◆ Fragmento del documento
· · · · ·
GDA | El Tiempo | Bogotá

Cuando mi mujer me toma una fotografía y luego me la enseña, tengo un estremecimiento. “¡Caramba! –exclamo– ¿Soy yo ese vejete? ¡No puedo creerlo!”. En mi caso, la explicación más obvia de tal sorpresa es que no me siento viejo por dentro. Hablo, escribo y me muevo en el mundo con la fogosa agitación de siempre. Por eso no me gusta el trato respetuoso reservado a los viejos. Por ejemplo, que me llamen don Plinio o, lo que es peor, don Apuleyo, don Apolonio, o don Epicúreo, como me ocurre a veces cuando se dirigen a mí utilizando mi segundo nombre, aquel que mis padres eligieron que me fuera puesto en una pila bautismal de Tunja sin reparar en mis feroces pataleos de protesta.

Aun si uno quiere hacerse el desentendido con la vejez, esta termina imponiéndose. Hay algo que la recuerda todos los días: las píldoras o tabletas recomendadas por los médicos para mantener bajo control la presión arterial, el colesterol o la tiroides. Es una obligada rutina diaria. Pero un día, cuando yo consideraba que todo lo tenía bajo control, una repentina isquemia cerebral, acompañada de un pequeño mareo, me obligó a internarme en una clínica. Desde entonces, después de movilizarme en una silla de ruedas, me sirvo de un bastón para asegurar el equilibrio. A pesar de eso sigo fiel a mi trabajo diario, como si nada hubiese ocurrido. Pero la gente no se engaña.
· · · · ·
Registros guardados:

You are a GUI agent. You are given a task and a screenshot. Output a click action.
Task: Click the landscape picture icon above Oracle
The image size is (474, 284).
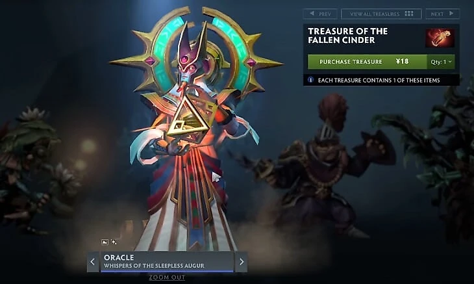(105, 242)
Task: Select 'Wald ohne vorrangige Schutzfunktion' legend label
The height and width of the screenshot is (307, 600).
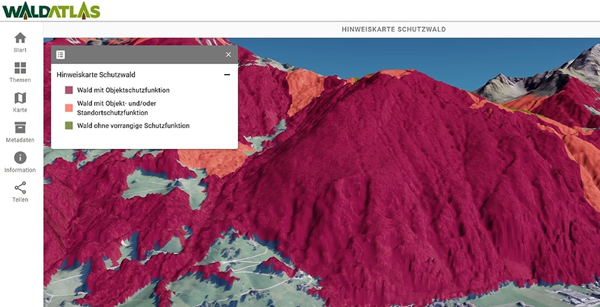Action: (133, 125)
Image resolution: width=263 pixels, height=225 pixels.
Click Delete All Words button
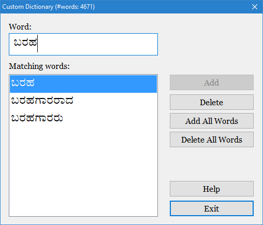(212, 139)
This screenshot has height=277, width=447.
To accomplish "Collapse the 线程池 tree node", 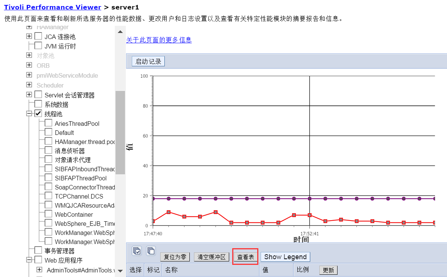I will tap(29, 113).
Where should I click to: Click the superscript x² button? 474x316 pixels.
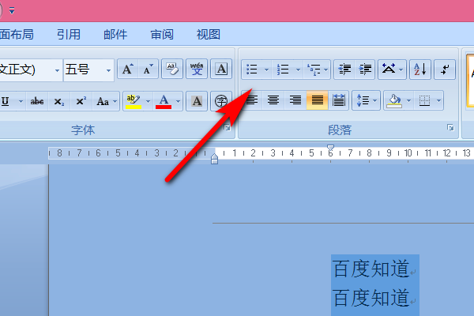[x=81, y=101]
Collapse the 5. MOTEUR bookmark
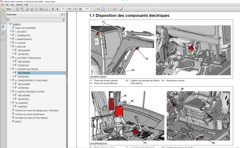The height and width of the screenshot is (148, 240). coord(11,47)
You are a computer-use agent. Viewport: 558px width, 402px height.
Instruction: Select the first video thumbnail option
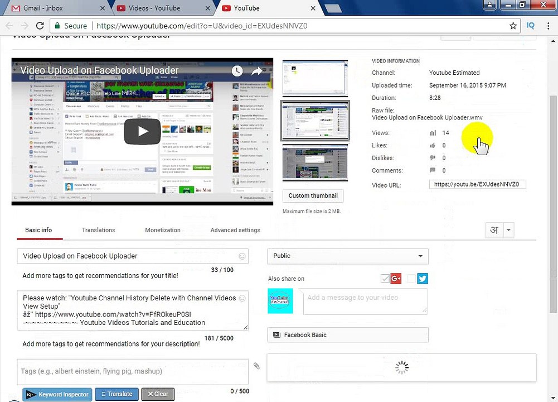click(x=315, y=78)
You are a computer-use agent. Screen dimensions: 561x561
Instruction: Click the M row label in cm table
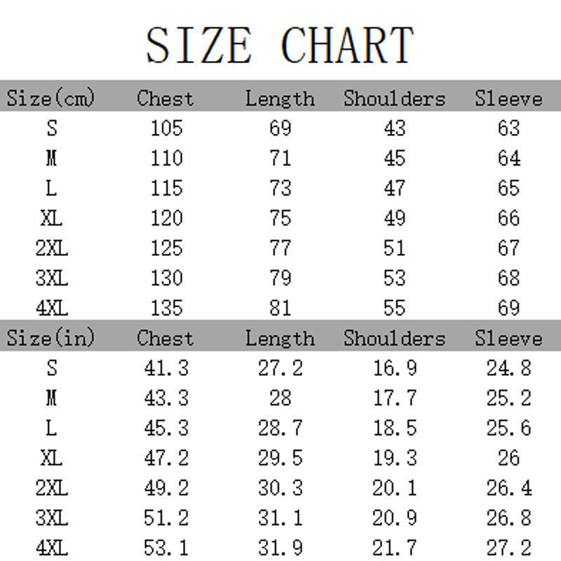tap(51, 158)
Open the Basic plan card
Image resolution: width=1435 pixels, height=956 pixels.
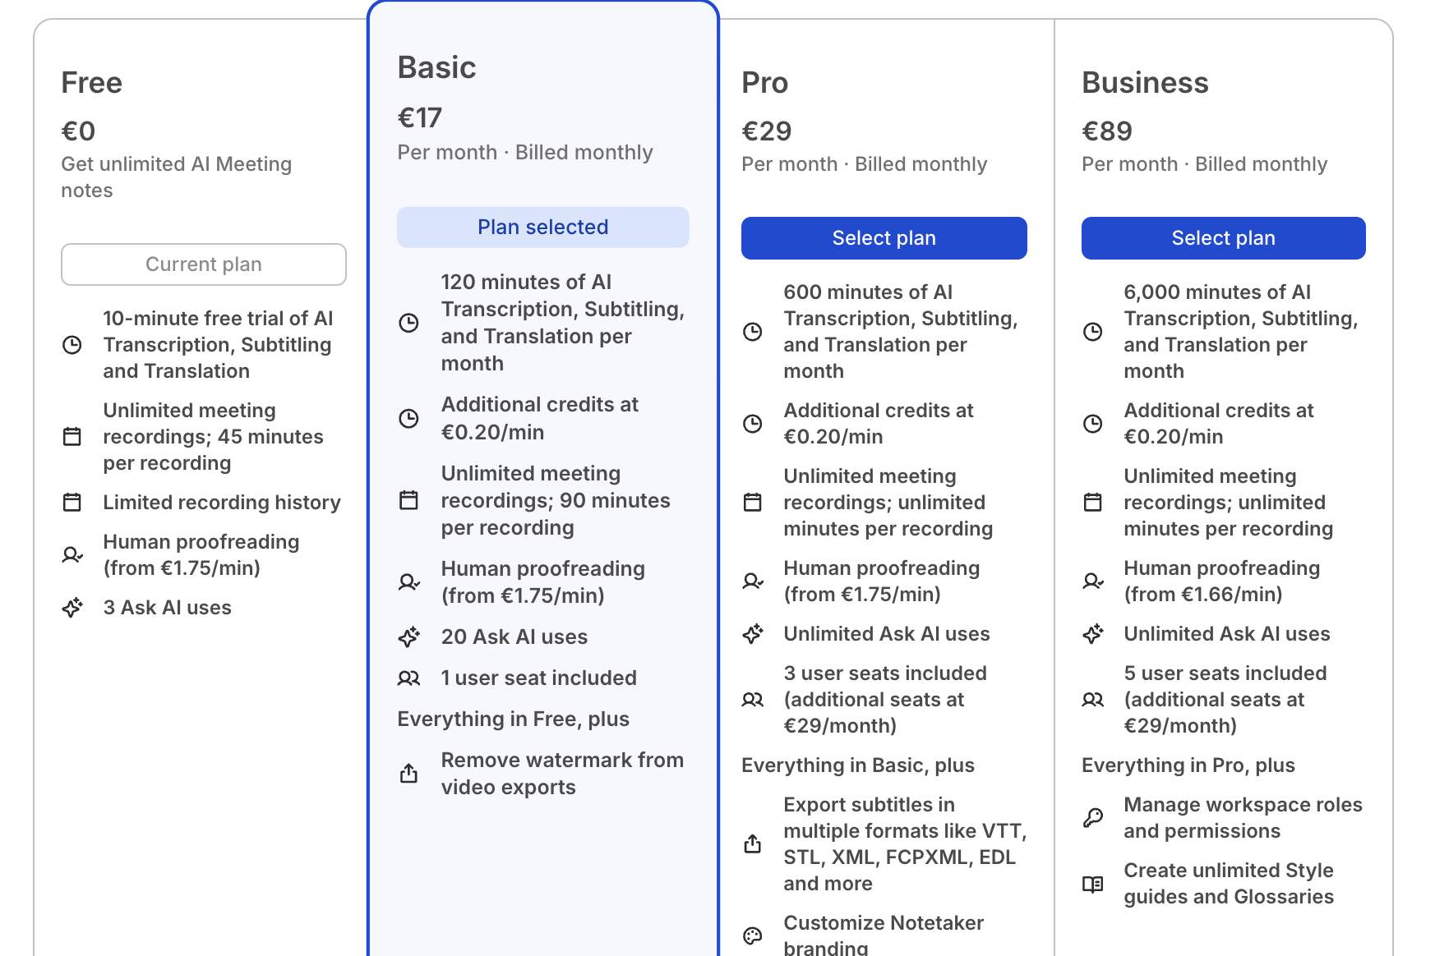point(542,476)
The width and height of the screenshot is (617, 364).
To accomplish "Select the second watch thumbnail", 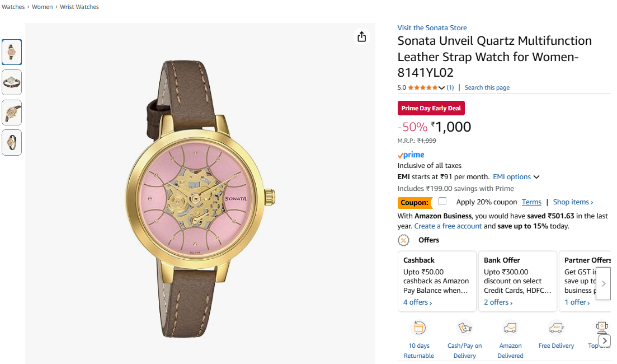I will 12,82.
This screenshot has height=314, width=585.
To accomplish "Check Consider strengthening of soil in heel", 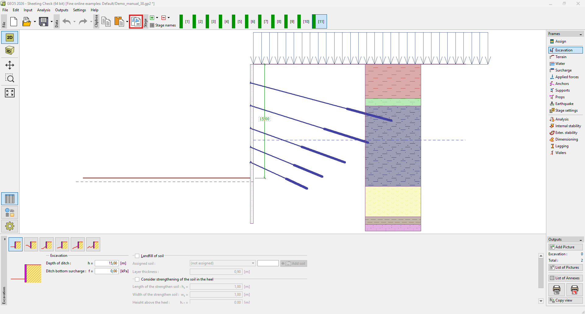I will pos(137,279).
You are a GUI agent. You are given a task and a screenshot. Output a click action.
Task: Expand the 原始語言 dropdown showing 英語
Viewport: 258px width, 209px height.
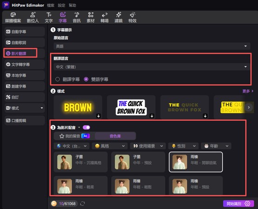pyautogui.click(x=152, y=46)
· · · · ·
◆ Instrucciones de trabajo
Reproduce sin cambios el pasaje del texto sobre la vejez que comienza en "Aun si uno quiere" y termina en "no se engaña.". Los ítems son un material independiente del texto sobre la vejez.

◆ Espacio de respuesta
Aun si uno quiere hacerse el desentendido con la vejez, esta termina imponiéndose. Hay algo que la recuerda todos los días: las píldoras o tabletas recomendadas por los médicos para mantener bajo control la presión arterial, el colesterol o la tiroides. Es una obligada rutina diaria. Pero un día, cuando yo consideraba que todo lo tenía bajo control, una repentina isquemia cerebral, acompañada de un pequeño mareo, me obligó a internarme en una clínica. Desde entonces, después de movilizarme en una silla de ruedas, me sirvo de un bastón para asegurar el equilibrio. A pesar de eso sigo fiel a mi trabajo diario, como si nada hubiese ocurrido. Pero la gente no se engaña.